The application resources were recreated:

pod/js-game-app-995486fc9-zrzcb   Running
deployment.apps/js-game-app
service/js-game-app-service

One detail changed compared to the original deployment. The NodePort assigned to the service was different.

Original service:

3000:31361

Restored service:

3000:31159
http://172.16.0.101:31159

Kubernetes simply allocated a new port when recreating the service.


Overall the backup and restore workflow behaved exactly as expected. Velero successfully captured the namespace resources and restored them after deletion, and the artifacts stored in S3 were very small since they only contained Kubernetes manifests rather than application data. During the restore process, the Deployment, ReplicaSet, Pod, and Service were recreated without issues.

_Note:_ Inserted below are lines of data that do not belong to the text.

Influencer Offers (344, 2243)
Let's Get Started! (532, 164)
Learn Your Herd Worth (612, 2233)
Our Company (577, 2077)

This run also intentionally skipped several areas that would matter in a more realistic setup. The test did not cover backing up PersistentVolumes, restoring stateful workloads, restoring into a different cluster, configuring scheduled backups, or setting retention policies. Those scenarios are usually where backup tooling becomes more interesting and complex. Testing PVC backups would probably be the next logical step, but for this proof of concept I didn’t feel like extending the scope that far.